Work request: Find the line with "Aircraft design (205, 406)" in the entries below. Repeat it, every following line, and the line with "Overview (44, 967)", exactly and with nothing added.
+++++
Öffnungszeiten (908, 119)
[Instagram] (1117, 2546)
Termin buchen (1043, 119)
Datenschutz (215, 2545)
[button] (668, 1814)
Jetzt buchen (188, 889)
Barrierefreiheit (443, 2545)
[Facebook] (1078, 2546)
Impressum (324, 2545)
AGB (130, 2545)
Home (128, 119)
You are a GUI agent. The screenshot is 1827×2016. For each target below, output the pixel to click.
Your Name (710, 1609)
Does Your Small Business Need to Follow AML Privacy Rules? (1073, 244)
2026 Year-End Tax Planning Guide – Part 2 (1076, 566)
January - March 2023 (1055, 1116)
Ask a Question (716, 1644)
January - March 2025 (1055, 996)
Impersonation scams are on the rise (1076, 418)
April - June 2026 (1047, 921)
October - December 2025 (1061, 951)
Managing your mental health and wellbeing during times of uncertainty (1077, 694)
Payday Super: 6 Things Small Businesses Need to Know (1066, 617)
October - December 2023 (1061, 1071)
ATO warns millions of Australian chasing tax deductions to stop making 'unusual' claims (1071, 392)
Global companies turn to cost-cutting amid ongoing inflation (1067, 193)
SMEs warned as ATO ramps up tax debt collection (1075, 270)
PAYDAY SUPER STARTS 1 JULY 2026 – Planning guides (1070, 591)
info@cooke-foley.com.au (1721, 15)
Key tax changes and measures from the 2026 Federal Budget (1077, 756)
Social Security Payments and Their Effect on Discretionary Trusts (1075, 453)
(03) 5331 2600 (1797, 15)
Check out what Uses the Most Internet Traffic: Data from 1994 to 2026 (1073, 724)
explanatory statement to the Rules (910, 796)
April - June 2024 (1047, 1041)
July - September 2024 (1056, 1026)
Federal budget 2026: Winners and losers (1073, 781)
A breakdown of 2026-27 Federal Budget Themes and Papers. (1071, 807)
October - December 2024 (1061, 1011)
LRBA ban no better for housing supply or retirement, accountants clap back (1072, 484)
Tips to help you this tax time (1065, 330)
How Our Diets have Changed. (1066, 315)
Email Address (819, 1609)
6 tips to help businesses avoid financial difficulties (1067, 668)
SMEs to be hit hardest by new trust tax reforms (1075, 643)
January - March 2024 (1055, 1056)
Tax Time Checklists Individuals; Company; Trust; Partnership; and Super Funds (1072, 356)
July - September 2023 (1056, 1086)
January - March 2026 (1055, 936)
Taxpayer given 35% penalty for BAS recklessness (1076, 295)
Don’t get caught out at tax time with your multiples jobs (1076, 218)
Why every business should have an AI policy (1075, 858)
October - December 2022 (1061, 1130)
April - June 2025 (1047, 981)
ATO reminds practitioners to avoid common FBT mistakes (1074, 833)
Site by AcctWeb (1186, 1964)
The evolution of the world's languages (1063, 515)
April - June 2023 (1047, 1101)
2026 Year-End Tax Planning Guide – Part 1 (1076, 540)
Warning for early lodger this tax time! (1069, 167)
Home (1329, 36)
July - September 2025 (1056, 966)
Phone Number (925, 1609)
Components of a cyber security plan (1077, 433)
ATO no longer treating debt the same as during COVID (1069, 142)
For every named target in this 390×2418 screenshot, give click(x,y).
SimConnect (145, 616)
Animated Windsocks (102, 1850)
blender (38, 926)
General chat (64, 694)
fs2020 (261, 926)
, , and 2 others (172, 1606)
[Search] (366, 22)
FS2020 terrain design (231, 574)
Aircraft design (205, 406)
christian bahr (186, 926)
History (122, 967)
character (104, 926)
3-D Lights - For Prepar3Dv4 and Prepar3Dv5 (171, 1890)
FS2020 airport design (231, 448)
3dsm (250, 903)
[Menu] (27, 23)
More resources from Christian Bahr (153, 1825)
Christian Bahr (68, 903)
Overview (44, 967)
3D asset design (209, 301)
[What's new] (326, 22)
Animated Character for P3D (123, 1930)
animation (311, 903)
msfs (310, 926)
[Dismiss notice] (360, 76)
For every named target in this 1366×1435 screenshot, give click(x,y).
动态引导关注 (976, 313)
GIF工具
+++++
Your solution:
Aircraft design (205, 406)
christian bahr (186, 926)
History (122, 967)
character (104, 926)
3-D Lights - For Prepar3Dv4 and Prepar3Dv5 (171, 1890)
FS2020 airport design (231, 448)
3dsm (250, 903)
[Menu] (27, 23)
More resources from Christian Bahr (153, 1825)
Christian Bahr (68, 903)
Overview (44, 967)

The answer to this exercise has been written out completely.